The usual mathematical definition of a derivative for $f:\mathbf{R}^p \to \mathbf{R}^q$ will yield $f'(x) = \left[ \dfrac{\partial f_i}{\partial x_j} \right]$ of dimensions $(q,p).$

In statistics, they often define, for $f:\mathbf{Mat}_{(p,q)} \to \mathbf{R},$ $\dfrac{\partial f}{\partial X} = \left[ \dfrac{\partial f}{x_{ij}} \right],$ which is a matrix of dimensions $(p,q).$ When $q = 1,$ we have the matrices of dimension $(p,1)$ and these can be identified with column vectors which is the usual way to write vectors and, therefore, they identify with $\mathbf{R}^p.$ Then, the statistician believes for $f:\mathbf{R}^p \to \mathbf{R},$ $\dfrac{\partial f}{\partial x}$ is of dimension $(p,1)$ (a column vector). This clashes with the definition above. The clash is resolved by taking transposes. The statistician will also use "$\partial x^\intercal$" to mean "take the transpose of this matrix derivative." Thus, $\dfrac{\partial f}{\partial x^\intercal}$ will be of dimension $(1,p)$ and coincides with the standard definition in mathematics.

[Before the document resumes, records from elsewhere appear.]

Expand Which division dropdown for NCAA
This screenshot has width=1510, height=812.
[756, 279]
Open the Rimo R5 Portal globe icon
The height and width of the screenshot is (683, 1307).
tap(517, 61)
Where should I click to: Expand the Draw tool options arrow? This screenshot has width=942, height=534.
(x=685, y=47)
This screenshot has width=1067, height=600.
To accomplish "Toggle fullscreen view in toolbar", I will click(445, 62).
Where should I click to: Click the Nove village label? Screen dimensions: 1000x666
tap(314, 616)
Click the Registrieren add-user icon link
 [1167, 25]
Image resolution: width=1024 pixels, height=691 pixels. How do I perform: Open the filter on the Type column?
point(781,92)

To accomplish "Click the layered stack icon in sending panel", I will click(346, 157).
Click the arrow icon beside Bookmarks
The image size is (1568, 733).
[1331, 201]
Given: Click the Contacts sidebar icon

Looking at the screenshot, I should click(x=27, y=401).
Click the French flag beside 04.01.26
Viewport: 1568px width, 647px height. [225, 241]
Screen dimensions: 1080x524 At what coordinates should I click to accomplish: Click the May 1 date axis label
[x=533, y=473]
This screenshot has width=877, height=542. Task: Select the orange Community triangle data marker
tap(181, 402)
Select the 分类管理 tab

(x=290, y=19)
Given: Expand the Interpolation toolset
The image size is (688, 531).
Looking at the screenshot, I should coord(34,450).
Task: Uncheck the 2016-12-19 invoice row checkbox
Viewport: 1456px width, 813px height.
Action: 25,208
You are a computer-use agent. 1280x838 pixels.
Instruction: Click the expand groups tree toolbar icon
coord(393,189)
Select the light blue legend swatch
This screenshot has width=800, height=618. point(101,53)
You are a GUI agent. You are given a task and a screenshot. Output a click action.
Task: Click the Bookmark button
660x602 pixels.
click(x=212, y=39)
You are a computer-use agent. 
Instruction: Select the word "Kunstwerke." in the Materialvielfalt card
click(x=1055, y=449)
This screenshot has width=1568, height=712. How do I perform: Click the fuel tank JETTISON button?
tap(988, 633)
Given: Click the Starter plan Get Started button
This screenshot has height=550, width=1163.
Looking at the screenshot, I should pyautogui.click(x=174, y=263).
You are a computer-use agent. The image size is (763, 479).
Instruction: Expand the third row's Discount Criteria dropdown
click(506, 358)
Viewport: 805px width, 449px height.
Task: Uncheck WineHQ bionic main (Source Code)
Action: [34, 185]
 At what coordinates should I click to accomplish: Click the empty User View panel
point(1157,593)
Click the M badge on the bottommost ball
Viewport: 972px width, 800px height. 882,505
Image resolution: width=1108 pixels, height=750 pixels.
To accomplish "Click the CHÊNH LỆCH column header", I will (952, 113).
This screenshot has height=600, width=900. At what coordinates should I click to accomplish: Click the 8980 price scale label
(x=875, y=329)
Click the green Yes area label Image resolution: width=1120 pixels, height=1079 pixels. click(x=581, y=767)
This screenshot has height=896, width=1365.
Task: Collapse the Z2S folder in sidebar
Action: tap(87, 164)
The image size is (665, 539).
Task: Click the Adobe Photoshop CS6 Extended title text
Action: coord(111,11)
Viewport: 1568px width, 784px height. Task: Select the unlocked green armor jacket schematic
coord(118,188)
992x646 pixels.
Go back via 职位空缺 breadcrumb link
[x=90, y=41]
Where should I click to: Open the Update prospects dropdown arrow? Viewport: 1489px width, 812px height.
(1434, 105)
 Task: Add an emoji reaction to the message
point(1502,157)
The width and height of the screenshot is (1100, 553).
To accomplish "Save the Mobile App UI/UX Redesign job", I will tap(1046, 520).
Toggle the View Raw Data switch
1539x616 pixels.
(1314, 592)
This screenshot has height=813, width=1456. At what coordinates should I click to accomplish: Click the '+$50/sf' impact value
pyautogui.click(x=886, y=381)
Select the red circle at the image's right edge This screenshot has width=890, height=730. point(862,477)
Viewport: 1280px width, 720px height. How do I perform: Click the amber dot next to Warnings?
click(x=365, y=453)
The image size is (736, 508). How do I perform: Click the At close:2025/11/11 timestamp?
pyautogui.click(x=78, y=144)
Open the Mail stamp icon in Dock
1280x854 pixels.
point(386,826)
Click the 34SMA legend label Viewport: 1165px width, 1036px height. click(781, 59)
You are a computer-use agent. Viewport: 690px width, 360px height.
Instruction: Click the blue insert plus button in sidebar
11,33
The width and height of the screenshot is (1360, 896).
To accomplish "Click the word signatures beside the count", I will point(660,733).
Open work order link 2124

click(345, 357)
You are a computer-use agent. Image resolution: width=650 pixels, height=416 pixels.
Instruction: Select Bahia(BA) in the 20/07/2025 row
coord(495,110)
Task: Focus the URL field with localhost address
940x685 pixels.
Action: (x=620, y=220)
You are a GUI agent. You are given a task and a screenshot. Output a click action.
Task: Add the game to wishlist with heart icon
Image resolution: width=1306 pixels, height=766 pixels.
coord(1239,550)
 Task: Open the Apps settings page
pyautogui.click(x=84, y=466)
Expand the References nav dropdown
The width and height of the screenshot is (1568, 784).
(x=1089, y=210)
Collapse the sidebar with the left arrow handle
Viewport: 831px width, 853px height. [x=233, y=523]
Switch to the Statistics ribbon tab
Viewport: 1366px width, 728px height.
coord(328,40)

How to resolve the issue? Trace dimensions, that is it. Both definitions will yield the same numbers but arranged differently.

Why does the statistician do this? The main reason is that if $f,$ a real-valued function of the matrix $X,$ is differentiated and then the derivative evaluated in some "increment" $H = (h_{ij}),$ then we must get $\sum\limits_{i,j} h_{ij} \dfrac{\partial f}{\partial x_{ij}}.$ It is just algebra to show that this is equal to $$ \mathrm{tr} \left( H^\intercal \dfrac{\partial f}{\partial X} \right). $$ This proves to be a very efficient way to represent the derivative of matrix functions and it resembles the gradient and dot product for the standard case. That is, if $f:\mathbf{R}^p \to \mathbf{R},$ then $$ f'(x) \cdot h = \nabla f(x)^\intercal h $$ (in fact, the two expressions coincide since the trace of a scalar is itself). The so-called "matrix calculus" is therefore developed ad-hoc to satisfy the statistician. Many of their formulas are concise and useful, albeit cumbersome to derive.